[Math] $U(st)$ is isomorphic to $U(s)\oplus U(t)$ where $s$ and $t$ are relatively prime.

finite-groupsgroup-theory

Suppose $s$ and $t$ are relatively prime.Show that $U(st)$ is isomorphic to $U(s)\oplus U(t)$.

I want to show that $\phi$ :$U(st)$ $\rightarrow$ $U(s)\oplus U(t)$ defined by $\phi(x)=(x\bmod s,x\bmod t)$ is an isomorphism.

(1) Obviously $\phi$ is well defined.

(2) $\phi$ is one-one beacuse $\phi(x)=\phi(y)$ yields $x \equiv y$ mod $s$ and $x \equiv y \mod t$. Thus $x \equiv y \mod st$ since $\gcd(s,t)=1$

(3) How to show $\phi$ is onto?

(4)$\phi$ is operation preserving is also trivial.

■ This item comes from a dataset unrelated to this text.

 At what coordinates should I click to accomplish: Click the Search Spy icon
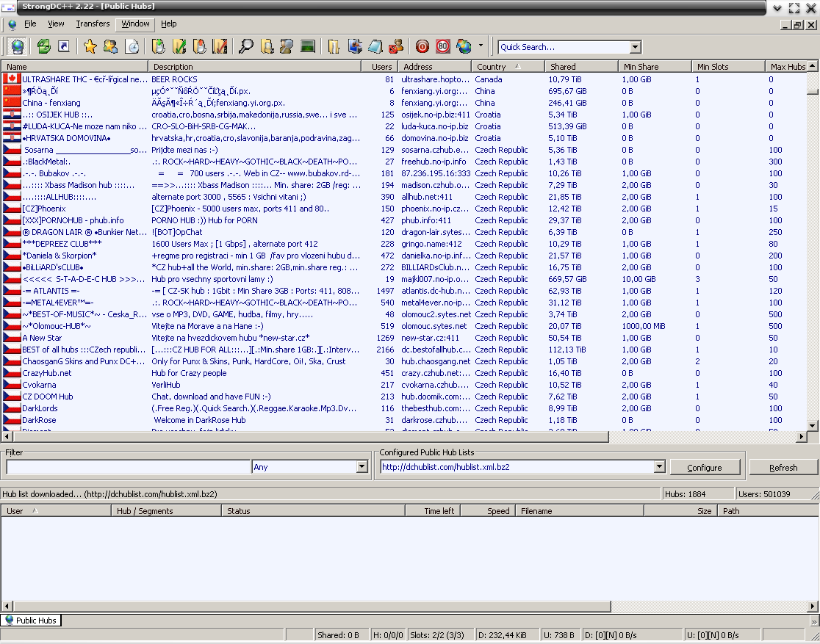[287, 47]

We define $U(n)$ to be the set of all positive integers less than $n$ and relatively prime to $n$ with the operation multiplication modulo n

Best Answer

Approach one:

In this approach we directly show it is surjective. Given $(x,y)\in U(s)\times U(t)$. Consider $\phi(xt T+ys S)$ where $tT\equiv1~mod~(s),~sS\equiv1~mod~(t)$. Why does such $S,~T$ exists? Why is $xt T+ys S$ relative prime to $st$? What is $\phi(xt T+ys S)$?

Approach two:

In this approach we assume we know the fact that Euler phi function satisfies $$\varphi(st)=\varphi(s)\varphi(t)$$ , say by method of elementary number theory. Hence the cardinality of $U(st)$ and $U(s)\times U(t)$ are same.

$U(st),~U(s)\times U(t)$: these are finite sets. Now you have a injective function between two finite sets. If these two finite sets have same cardinality, then by set theory, this injection is not only an injection but also a what?

Final remark:

Approach one gives a proof that $$\varphi(st)=\varphi(s)\varphi(t)$$ for relatively prime $s,t$.